Uno studio condotto su 24 pazienti Covid ha evidenziato un possibile fattore finora trascurato: le cellule T, importanti componenti del sistema immunitario. Questo studio, avviato nel 2020, si è concentrato sull’analisi del comportamento delle cellule T nel corpo attraverso scansioni PET, ispirandosi alla ricerca sull’HIV, malattia nota per il suo impatto sulle cellule T.
Le analisi hanno rivelato che le cellule T attivate persistono nel corpo dei pazienti affetti da Long Covid, con un indirizzamento specifico verso organi come i polmoni e l’intestino. Inoltre, è emersa la presenza di RNA del COVID-19 in queste aree, suggerendo la persistenza del virus nel tempo.
Sebbene non sia ancora chiaro se le cellule T reagiscano a residui di infezioni passate o a particelle attive del virus, i risultati dello studio sono promettenti. Questa scoperta potrebbe spiegare i sintomi persistenti del Long Covid e aprire la strada a nuove terapie mirate.

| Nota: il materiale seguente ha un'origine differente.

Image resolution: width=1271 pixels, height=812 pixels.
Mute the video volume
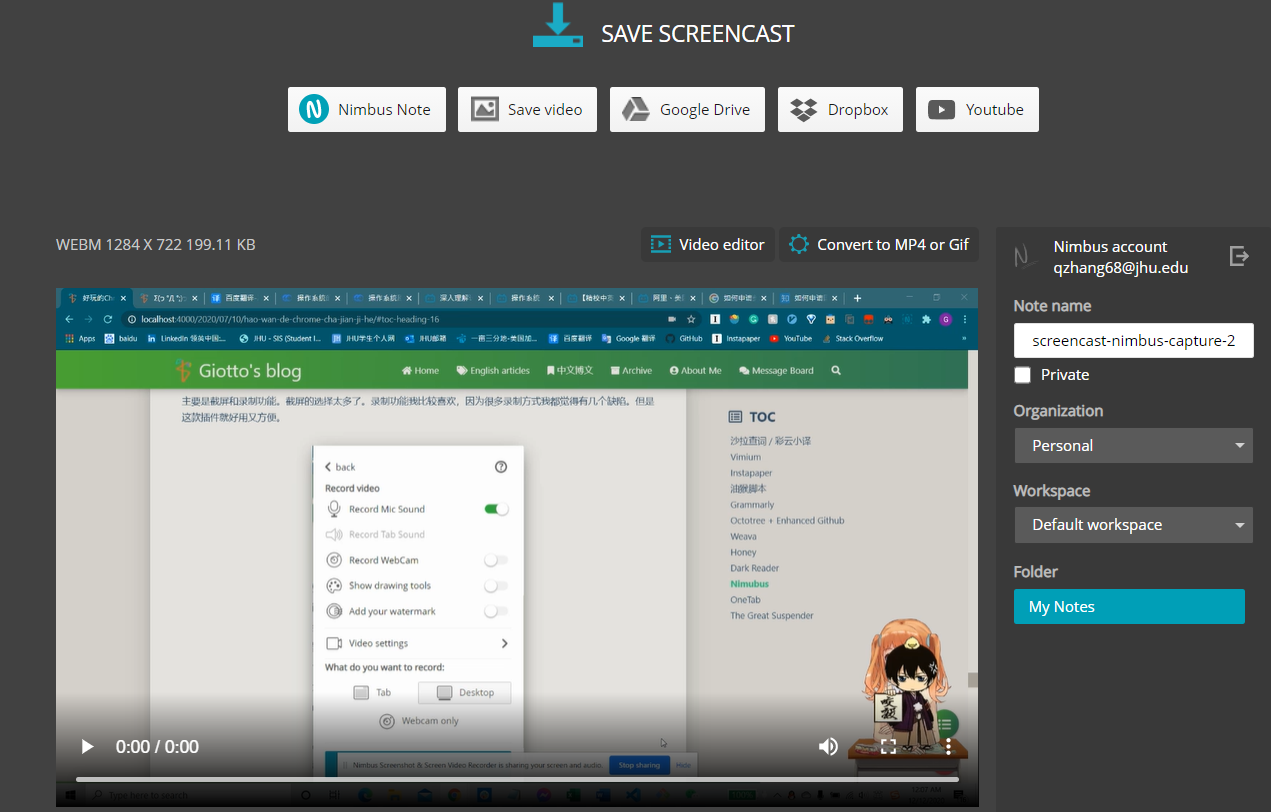tap(828, 746)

Il professor Danny Altmann, esperto di immunologia, ha sottolineato l’importanza di questo studio nel progresso della comprensione del Long Covid e nell’individuazione di possibili trattamenti. In un momento in cui la ricerca clinica è fondamentale, studi come questo rappresentano un passo significativo verso la cura di milioni di pazienti affetti da questa condizione debilitante.
Lo studio è stato pubblicato sulla rivista Science Translational Medicine, confermando l’interesse e l’urgenza nel comprendere e affrontare il Long Covid.